I think overall, from Heaven and Hell to Albedo 0.39, Vangelis improved the quality and consistency of his work. In the process though, I think he was forced to sacrifice a little of his wild side. So while Albedo lacks the exquisite jubilation Movement 3 and the jarring rawness of Needles and Bones, it also lacks the drudgery of the largely less stellar Hell side of Heaven and Hell. That isn't to say Albedo isn't without its moments however. The album's energy peaks towards the end on the driving Nucleogenisis suite which breaks up into some familiar heavenly adulation. But the emotionality doesn't quite peak until the strikingly genuine title track.

Albedo 0.39 the song is the only track on the album I'll take individually. On the first listen it might appear really cold for me to call Albedo 0.39 genuine and emotional. All it is, is a British man reciting technical facts about Earth and its orbital characteristics put to some light synth. But right from the first moment I heard it, I found it to be one of the most honest songs about our pale blue dot. Albedo captures all of Earth's vastness equally as well as it does its solitude and fragility in one package.
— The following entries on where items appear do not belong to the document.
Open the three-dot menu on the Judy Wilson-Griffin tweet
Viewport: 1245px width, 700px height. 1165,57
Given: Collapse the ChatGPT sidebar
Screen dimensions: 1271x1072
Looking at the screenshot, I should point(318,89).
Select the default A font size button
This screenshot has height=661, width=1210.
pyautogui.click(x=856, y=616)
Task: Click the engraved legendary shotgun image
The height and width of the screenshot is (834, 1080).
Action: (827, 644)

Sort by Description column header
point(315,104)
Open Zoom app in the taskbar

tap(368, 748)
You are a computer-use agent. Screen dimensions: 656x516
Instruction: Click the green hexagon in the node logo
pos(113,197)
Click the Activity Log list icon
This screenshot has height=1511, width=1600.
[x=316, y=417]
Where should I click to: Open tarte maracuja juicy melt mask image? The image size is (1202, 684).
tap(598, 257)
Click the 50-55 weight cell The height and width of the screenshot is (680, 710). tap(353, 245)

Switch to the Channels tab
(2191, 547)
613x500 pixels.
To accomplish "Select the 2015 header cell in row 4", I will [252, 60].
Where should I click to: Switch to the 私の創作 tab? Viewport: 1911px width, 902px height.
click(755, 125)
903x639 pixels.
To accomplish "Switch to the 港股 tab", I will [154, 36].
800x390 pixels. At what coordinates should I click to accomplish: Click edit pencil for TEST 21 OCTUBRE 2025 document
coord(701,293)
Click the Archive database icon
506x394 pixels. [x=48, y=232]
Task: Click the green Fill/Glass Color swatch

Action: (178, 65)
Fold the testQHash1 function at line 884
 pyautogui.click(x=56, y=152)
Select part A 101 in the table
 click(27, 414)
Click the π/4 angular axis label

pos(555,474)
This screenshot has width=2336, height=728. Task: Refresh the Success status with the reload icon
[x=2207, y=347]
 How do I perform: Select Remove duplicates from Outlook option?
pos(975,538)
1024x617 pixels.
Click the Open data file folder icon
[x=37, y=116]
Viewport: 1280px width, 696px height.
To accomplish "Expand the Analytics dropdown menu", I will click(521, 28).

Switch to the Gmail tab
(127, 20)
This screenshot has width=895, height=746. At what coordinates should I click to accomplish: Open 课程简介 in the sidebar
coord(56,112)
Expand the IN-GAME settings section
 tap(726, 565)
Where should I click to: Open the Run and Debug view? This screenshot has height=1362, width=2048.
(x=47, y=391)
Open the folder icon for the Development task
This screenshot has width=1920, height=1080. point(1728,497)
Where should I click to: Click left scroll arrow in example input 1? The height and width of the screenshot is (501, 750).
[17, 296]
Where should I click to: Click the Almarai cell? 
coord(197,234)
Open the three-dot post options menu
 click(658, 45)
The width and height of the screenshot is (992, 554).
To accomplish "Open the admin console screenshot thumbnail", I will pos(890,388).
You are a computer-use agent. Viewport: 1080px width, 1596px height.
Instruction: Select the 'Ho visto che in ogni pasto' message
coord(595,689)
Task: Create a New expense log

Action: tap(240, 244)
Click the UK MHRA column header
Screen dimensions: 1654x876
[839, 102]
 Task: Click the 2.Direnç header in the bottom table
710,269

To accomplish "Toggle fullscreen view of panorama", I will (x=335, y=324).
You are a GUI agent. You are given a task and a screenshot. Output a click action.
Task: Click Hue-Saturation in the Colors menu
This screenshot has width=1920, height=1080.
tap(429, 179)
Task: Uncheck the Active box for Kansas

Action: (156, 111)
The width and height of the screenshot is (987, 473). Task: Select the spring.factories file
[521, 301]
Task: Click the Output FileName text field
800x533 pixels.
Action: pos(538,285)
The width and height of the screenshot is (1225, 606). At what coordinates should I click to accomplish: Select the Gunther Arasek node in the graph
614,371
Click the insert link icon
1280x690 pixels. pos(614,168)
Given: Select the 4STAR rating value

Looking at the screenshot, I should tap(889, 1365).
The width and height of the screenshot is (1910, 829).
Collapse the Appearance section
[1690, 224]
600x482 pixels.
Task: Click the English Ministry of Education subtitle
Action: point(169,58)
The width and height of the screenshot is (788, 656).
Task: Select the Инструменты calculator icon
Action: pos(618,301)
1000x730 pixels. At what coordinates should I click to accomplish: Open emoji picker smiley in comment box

The eponymous line is recites a triviality about the amount of sunlight the earth reflects but that triviality along with the others is what makes our existence possible. I am completely unsurprised as to why it is the title track. It's a love letter hidden in a technical read-out.

Vangelis takes an equally remarkable turn on the physical with Albedo 0.39 as he did with the metaphysical the album before. It will drag in a few places, but its energy, emotion and creativity more than make up for those few doldrums. Vangelis is something of an acquired taste, so I don't expect most other listeners to be quite as taken with this album as I am. But if your tastes are adventurous and you are looking for something unique I suggest you take Albedo 0.39 on. Final score 4 out of 5.